In the profile, the writer mentions accusations of “queerbaiting” aimed at Harry in recent years – as he embraces gender fluid fashion, for instance. Harry is diplomatic in his response, but equally leaves a lot open to interpretation when it comes to his sexuality. “Sometimes people say: ‘You’ve only publicly been with women,’ and I don’t think I’ve publicly been with anyone,” he says early on in the interview. Later, referring to his upcoming role in My Policeman – a film in which he plays a policeman in a same-sex relationship – he says: “I think everyone, including myself, has your own journey with figuring out sexuality and getting more comfortable with it.”
He’s still music-first
While Harry has now been in a series of box office hit films – including, in the past, Dunkirk and Eternals, as well as the upcoming Don’t Worry Darling and My Policeman, his music fans will be glad to hear his heart is still in his primary career.

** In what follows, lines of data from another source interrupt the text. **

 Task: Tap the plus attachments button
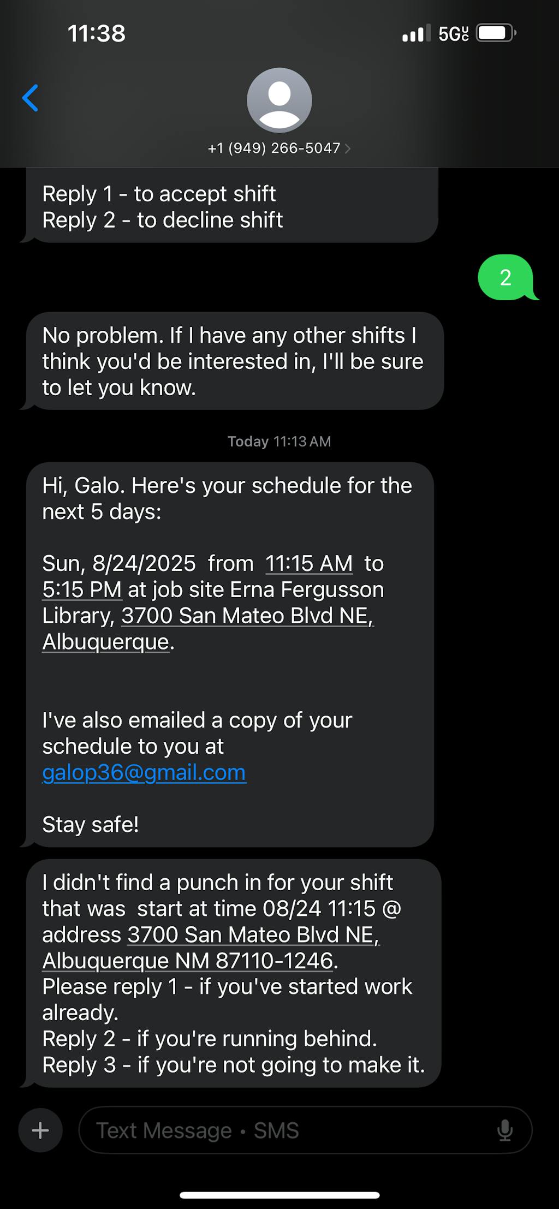click(x=40, y=1130)
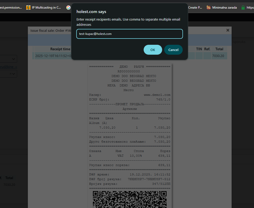Click the recipient email input field
Viewport: 254px width, 208px height.
[x=129, y=34]
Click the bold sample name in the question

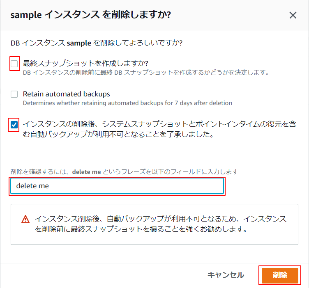[79, 43]
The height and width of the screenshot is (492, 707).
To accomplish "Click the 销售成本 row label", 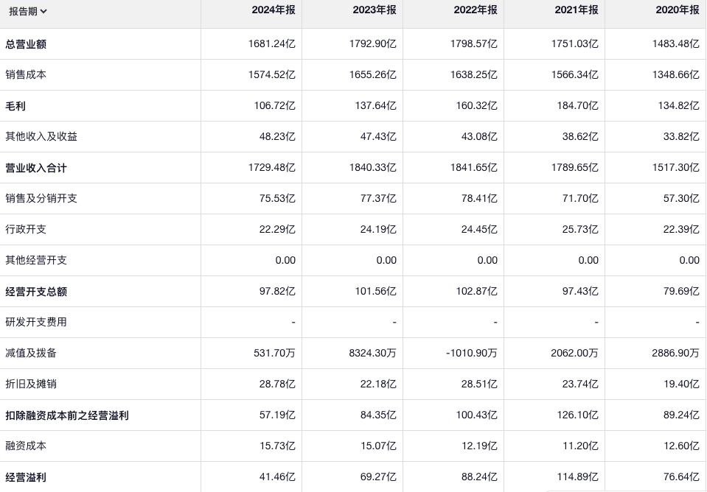I will click(26, 75).
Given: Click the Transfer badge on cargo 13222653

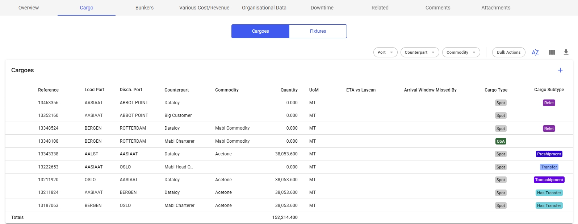Looking at the screenshot, I should coord(549,167).
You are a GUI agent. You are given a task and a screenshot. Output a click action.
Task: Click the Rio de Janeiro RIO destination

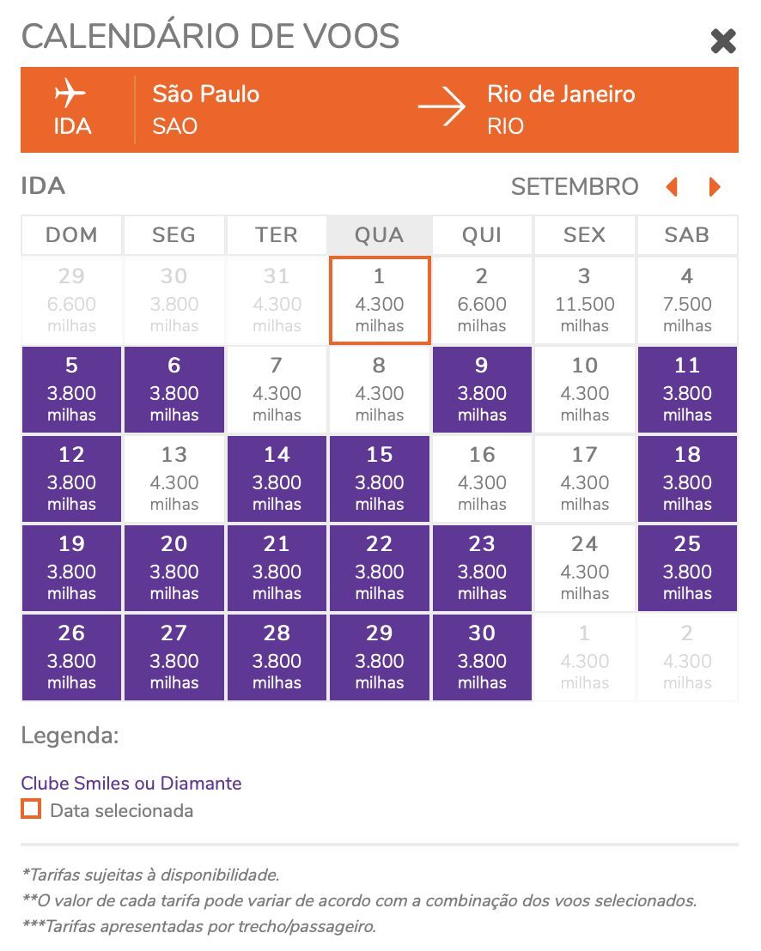tap(561, 109)
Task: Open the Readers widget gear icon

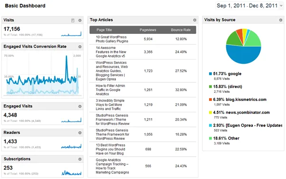Action: coord(80,132)
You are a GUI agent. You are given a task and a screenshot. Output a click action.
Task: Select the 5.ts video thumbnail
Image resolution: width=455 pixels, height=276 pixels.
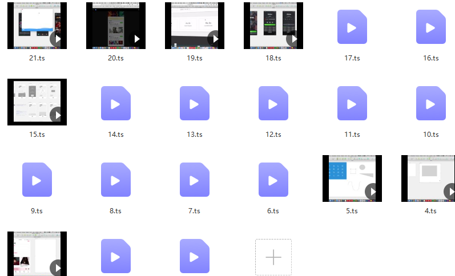(352, 178)
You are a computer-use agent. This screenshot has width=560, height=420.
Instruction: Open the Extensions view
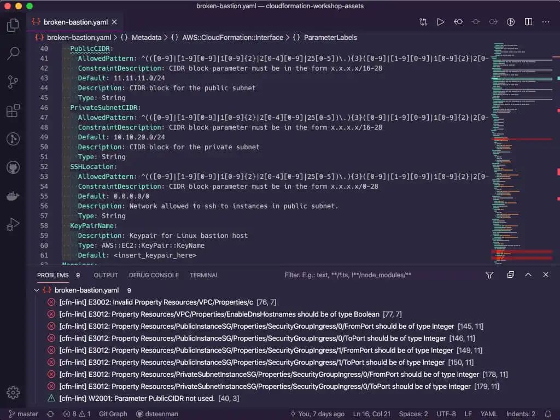coord(13,111)
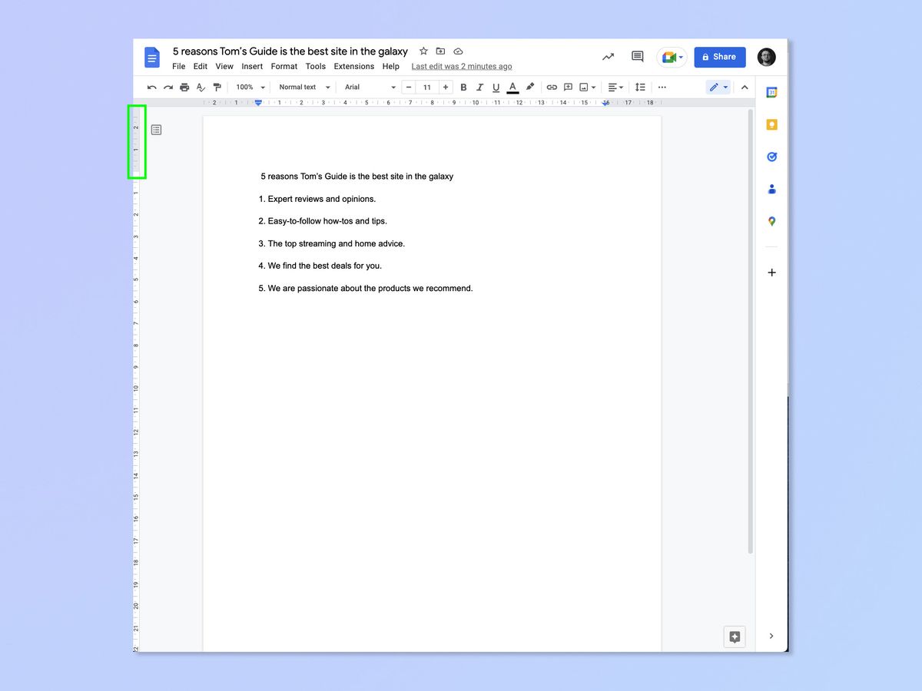
Task: Open the Format menu
Action: 284,66

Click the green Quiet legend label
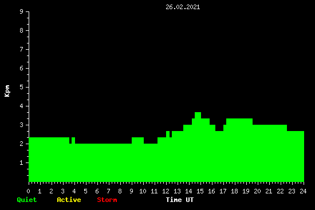click(x=27, y=200)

He says: “I think there’ll be a time again when I’ll crave [acting]. But when you’re making music, something’s happening. It feels really creative, and it feeds stuff. A large part of acting is the doing-nothing, waiting thing. Which if that’s the worst part, then it’s a pretty good job. But I don’t find that section of it to be that fulfilling. I like doing it in the moment, but I don’t think I’ll do it a lot.”
He has a strict wellness routine
According to the interviewer, Harry’s wellness routine while touring involves: 10 hours of sleep in a room with two humidifiers, vitamin IV injections, a restricted diet to protect his throat (no coffee, alcohol or anything that might cause acid reflux). It sounds exhausting – but we understand now how he looks (and sounds) so good.
He’s become increasingly engaged in politics
Harry confesses his previous disengagement with all things political – and how he had a revelation as he grew up and became more famous: “I took a massive look at myself, and was like, ‘Oh, I don’t do enough . . . or anything.” In recent years, he has apparently read up on conversation around anti-Blackness and inaction, including books such as Ibram X. Kendi’s How to Be an Anti-Racist and The Will to Change, by bell hooks. He also gets vocal about Roe v. Wade, saying: “I can’t begin to imagine how terrifying it is to be a woman in America at the moment.”